Timur’la birlikte tarihin gelmiş geçmiş en kanlı kasaplarından Moğol Cengiz neyse ki girmemiş; oradan geçmişler olsun. Çapulcunun önde gideni olan böyle toplulukların Türk sayılmasının Türklüğe ne fayda getirdiğini hiç anlayabilmiş değilim.
Yazmakla bitecek gibi değil. Şu kadarını diyeyim ki, beğenirsiniz-beğenmezsiniz ama bizdeki en tanınmış Türkçü-Turancı olan Nihal Atsız, Bilge Kağan’ın “Türk milleti, titre ve kendine dön” ve İstemi Kağan’a isnat olunan "Erkekleri cesur, kadınları iffetli olan ulus egemen olur" sözlerinin uydurma olduğunu söyledikten sonra, devlet ve bayrak konusunda kulaklara küpe olacak en az üç şey yazıyor (Ötüken dergisi, no. 65, 1969):
1) “Adama sorarlar: [bu kadar] devlet kurdun da neden hiçbirini yaşatamadın? Neden kala kala orta çapta bir Türkiye Cumhuriyetine kaldın?"
2) “Bir kere, eski Türkler'de bayrak yok, tuğ vardır.”
3) “Uydurma bayraklar arasındaki Hun bayrağında ejder mi, semender mi, kertenkele veya dinozor mu olduğu belli olmayan acayip yaratık şeklinin yer alması Türk tarihi hakkında hiçbir bilgiye malik olmamak demektir. Ejder, Çinliler’in sembolüdür.

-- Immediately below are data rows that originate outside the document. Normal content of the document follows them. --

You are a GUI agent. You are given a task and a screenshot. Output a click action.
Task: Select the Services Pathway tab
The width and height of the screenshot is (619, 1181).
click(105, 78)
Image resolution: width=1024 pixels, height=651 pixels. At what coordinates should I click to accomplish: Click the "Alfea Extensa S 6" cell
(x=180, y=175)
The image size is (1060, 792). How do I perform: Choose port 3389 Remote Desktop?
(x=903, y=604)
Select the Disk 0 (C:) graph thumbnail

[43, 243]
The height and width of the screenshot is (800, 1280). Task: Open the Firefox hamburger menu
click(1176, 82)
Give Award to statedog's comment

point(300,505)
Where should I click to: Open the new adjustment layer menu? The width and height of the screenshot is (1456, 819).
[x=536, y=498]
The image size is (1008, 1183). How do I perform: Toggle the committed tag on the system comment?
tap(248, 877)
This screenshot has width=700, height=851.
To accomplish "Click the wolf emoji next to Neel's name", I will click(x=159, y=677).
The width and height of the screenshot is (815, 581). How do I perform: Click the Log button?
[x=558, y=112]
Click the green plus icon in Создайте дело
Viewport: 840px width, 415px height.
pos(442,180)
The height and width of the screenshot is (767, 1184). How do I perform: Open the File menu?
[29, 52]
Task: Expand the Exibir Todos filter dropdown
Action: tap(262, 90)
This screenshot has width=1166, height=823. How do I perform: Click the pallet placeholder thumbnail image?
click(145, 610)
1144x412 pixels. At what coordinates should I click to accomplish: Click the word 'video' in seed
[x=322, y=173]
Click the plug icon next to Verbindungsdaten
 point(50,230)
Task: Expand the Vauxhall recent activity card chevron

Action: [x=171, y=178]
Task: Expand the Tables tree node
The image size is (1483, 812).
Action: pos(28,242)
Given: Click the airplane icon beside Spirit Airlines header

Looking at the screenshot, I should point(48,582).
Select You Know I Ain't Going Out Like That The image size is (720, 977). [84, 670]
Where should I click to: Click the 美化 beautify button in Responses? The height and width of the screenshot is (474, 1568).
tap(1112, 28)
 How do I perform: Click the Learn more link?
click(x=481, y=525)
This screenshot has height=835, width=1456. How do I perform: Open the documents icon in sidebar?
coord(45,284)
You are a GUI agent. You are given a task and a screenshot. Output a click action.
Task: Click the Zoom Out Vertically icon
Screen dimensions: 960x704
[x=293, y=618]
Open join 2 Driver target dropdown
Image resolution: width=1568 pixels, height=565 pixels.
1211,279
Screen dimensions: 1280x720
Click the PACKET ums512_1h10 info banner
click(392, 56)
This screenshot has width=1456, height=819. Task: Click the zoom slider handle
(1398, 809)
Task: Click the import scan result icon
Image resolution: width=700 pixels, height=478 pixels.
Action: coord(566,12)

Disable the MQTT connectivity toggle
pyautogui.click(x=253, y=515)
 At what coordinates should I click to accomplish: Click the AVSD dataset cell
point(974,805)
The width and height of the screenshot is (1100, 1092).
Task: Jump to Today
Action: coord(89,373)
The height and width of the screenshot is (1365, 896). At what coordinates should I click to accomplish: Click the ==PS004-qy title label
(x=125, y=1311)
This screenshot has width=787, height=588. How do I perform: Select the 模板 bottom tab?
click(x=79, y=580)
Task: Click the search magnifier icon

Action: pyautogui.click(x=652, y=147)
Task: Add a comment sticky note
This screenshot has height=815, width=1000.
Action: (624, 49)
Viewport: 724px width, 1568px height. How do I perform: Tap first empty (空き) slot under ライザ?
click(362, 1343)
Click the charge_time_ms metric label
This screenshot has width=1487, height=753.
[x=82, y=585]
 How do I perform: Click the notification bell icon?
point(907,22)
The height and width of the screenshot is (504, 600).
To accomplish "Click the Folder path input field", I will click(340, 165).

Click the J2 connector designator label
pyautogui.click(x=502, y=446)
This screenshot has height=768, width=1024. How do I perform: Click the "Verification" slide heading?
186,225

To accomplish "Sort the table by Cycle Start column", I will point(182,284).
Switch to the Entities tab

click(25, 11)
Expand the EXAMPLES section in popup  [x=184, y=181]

Türkler’de ise kurt, doğan ve koyun kullanılmıştır.”
1 TANE HARİTA YARBAY
Yani, Cumhurbaşkanlığı Forsu’nda yıldızlarla temsil edilen eski Türk devletlerinin bayrakları da belli. Resmî hikayesi kısaca şöyle:
Türk bayrağının sol üst köşesine Cumhurbaşkanlığı Arması’nı koyduğunuz zaman bu Cumhurbaşkanlığı Forsu oluyor. Şu anda bu armanın ortasında 16 kollu bir güneş, etrafında da 16 yıldız var. Ama 1925 ve 1937’deki tüzüklerde güneşin kolları 20 tane, yıldızlardansa bahis yok.
1978’de hepsi 16’ya indirilmiş. Çünkü Akip Özbek adlı bir harita yarbay, 1969’da Harp Akademileri Komutanlığı yayınlarından bir kitap çıkartmış: Türkiye Cumhurbaşkanlığı Forsu ve Taşıdığı Anlam. Bu yarbay çok etkili biri olmalı ki, bundan sonra kitap TC’nin düsturu olmuş. Buna göre; güneş Türkiye Cumhuriyeti’ni, etrafındaki 16 yıldız ise bağımsız Türk devletlerini temsil etmekte.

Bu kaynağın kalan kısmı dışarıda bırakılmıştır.